Francesca knew more about life than Ariel. She saved money to escape from the confines of a male dominated society. Her age in years hid miles of experience with the wrongs of the material world, the world controlled by the strong, the one beholden to the law of survival of the fittest. She craved a normal existence that did not include sexual harassment in the workplace, the insidious side of her current occupation. At least in the Collins workplace the fare was paid openly, rather than through sneakiness and good old boy winks. Francesca harbored a couple of grudges concerning her work history, none of which had anything to do with prostitution.

Ariel used her wiles and wits to look for a husband. As ridiculous as she knew it sounded, she had given up on traditional methods. The men she encountered in church wanted only a pliant, subservient vessel for their own greatness, or so she surmised with the most slanted of glittering generalities. She had met more wealthy and powerful men in six months working behind the scenes of the Capitol trip than she had in her entire life being a good girl. Not to mention, Ariel liked being a bad girl. She did nothing to pollute her awareness or her body, and she stuck to her budget in an exemplary fashion. She liked having sex, and she had been taught that it was bad. Having learned that it was bad, she enjoyed it all the more. What pleasure in getting caught for something not wrong? The twisted logic of tantalizing sensuousness contorted the guidelines of her common sense.

While those two women drove around in nice cars and stayed in refined surroundings, accumulating wealth from the wages of sin, the two major local newspapers quietly debunked the eleven disappearances. As is the way with incorrect news, rather than be addressed it was shuffled out of existence. Murders and rapes were not mentioned, as they never took place. The sinister vibe that chilled the air around family dinners lifted, but in its place the people found a voice to demand an end to the monetary lawlessness of the barely hidden red light district.

The ladies in their mid twenties who went missing turned up, but they were found full of drugs and alcohol and the sorts of stories common to women who have lost everything. They were youthful spirits, with good families and bright futures. That their bright horizon had been endangered by the experience of such a stained and health deprived manner of existence shook their communities, and only quietly in the vicinities of those women. They all got arrested at a mansion in the hills, at a gala dedicated to unfettered sexuality and indulgence in substances. The gathering could not be called a casual soiree. It was a reemergence of the oldest and most deadly form of base worship, a Bachannalian celebration with no planned end. That state police managed to find it easily saved lives, for few of the people taken into custody could have been considered near death. All of them, however, had crossed over to the other side of something they could not understand.

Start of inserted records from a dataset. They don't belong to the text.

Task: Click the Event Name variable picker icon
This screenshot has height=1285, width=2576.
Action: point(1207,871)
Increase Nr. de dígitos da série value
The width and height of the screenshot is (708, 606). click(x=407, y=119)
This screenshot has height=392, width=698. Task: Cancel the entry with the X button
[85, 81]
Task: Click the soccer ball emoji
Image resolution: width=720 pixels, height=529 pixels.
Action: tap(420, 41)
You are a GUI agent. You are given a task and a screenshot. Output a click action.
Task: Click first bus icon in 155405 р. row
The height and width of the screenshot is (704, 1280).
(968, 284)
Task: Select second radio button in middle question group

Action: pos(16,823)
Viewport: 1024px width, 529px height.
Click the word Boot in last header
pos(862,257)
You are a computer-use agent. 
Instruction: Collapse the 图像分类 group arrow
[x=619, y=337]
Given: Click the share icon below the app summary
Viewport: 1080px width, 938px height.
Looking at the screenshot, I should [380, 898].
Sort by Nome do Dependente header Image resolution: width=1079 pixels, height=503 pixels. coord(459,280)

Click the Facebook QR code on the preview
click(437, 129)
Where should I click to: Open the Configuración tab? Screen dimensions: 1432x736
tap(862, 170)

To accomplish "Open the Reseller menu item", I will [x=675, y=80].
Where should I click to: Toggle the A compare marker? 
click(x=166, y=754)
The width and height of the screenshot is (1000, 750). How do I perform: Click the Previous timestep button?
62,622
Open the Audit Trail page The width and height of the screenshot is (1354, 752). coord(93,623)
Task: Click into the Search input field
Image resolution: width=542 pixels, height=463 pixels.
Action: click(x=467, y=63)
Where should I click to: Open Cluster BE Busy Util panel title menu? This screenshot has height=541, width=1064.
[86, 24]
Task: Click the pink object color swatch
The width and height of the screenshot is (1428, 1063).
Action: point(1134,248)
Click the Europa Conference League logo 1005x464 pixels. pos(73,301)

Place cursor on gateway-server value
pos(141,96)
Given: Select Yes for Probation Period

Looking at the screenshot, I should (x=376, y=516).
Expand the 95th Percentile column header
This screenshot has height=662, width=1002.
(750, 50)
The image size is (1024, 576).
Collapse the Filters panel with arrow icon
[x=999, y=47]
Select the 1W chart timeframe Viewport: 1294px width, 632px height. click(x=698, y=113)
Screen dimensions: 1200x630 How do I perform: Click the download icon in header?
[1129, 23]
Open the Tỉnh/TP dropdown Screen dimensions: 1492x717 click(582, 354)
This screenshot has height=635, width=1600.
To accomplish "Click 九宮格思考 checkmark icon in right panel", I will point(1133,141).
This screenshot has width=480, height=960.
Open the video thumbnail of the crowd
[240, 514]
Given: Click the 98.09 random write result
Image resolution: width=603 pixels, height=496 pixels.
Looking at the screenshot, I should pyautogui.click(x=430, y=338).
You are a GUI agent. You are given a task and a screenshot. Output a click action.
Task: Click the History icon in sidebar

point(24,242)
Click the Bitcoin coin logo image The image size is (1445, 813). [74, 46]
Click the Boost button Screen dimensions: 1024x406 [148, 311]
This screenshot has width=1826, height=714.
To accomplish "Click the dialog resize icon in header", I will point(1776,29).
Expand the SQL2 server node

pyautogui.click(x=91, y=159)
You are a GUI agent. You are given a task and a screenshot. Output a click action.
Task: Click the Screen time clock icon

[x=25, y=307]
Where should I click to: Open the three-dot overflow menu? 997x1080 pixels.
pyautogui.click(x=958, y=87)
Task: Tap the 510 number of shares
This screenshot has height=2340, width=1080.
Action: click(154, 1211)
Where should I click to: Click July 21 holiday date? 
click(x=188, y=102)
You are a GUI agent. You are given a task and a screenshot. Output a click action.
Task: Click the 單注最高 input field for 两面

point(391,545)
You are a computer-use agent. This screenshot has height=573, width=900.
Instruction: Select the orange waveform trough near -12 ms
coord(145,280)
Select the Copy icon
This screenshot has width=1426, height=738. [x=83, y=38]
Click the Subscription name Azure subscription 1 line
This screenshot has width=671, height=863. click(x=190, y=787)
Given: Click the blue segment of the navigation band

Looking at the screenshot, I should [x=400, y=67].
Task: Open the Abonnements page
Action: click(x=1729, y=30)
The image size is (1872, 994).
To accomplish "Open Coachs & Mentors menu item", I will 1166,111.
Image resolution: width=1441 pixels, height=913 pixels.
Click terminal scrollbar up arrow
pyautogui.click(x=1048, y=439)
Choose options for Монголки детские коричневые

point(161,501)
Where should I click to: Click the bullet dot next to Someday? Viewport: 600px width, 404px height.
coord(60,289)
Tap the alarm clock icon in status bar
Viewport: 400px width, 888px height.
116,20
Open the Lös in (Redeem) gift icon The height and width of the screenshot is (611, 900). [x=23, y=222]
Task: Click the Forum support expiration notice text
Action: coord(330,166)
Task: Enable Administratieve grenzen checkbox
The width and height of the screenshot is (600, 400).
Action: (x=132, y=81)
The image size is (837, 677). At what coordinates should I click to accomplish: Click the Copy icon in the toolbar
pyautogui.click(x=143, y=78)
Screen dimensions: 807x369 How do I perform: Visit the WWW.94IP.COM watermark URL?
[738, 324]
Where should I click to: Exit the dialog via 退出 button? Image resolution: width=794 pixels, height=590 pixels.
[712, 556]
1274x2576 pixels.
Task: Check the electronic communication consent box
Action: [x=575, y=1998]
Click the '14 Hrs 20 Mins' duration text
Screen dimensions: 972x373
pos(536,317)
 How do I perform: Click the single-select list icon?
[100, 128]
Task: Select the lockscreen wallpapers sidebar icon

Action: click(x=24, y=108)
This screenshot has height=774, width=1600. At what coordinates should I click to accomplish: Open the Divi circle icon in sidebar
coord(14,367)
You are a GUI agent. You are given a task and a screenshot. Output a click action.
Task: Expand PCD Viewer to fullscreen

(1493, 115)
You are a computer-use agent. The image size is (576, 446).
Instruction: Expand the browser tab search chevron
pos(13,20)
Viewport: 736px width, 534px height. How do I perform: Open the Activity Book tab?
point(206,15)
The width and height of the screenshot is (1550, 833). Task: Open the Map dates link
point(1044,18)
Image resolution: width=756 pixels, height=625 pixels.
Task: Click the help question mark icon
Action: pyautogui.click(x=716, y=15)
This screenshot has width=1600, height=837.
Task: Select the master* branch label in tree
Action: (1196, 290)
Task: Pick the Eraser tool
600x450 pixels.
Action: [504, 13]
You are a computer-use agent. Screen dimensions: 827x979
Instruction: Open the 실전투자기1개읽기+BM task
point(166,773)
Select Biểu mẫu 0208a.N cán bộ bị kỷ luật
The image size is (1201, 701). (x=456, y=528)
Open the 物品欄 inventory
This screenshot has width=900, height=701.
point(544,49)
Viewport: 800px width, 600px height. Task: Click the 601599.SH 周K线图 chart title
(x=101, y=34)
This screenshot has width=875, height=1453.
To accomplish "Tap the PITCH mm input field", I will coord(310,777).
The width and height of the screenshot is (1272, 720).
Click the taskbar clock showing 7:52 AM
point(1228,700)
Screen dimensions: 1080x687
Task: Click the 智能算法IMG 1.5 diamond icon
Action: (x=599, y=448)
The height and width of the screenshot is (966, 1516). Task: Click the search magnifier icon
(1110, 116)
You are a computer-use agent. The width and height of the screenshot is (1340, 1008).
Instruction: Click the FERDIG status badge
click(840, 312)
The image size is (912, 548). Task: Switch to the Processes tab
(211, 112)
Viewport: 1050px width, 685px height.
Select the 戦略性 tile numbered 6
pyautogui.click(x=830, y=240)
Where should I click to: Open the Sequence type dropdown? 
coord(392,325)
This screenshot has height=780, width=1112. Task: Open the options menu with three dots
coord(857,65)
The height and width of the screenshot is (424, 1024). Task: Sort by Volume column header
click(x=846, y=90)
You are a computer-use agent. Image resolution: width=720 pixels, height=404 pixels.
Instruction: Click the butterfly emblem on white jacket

The pupils of those in attendance would not contract for more than twenty-four hours. The pores of their skin were suffocated by cleansing sweat that never got washed away. Their noses were mildly bloody. None of those things mattered as much as the floor on which they were found. They all fornicated together, in every conceivable fashion. Between their bodies moved something that lived in the spaces between them, that shared nerve endings with them where there should have been only air. That thing that occupied all of the places at one time, that thing stole away with years of lives in brief periods of time. It brought shakes of horror to a few of them because of things they thought they saw in the darkness. None of it was beyond imagination, and all of them desperately needed to know it was over.

After the police arrived the real world returned. The eleven women who were found to have been missing from polite Austin society proved to be a small number of those in attendance. Many in the crowd came from other states. They all expressed relief at having been arrested. None of them were upset that the raid took place. Sunlight, food and baths and showers restored almost all of them to a state of nearly normal awareness.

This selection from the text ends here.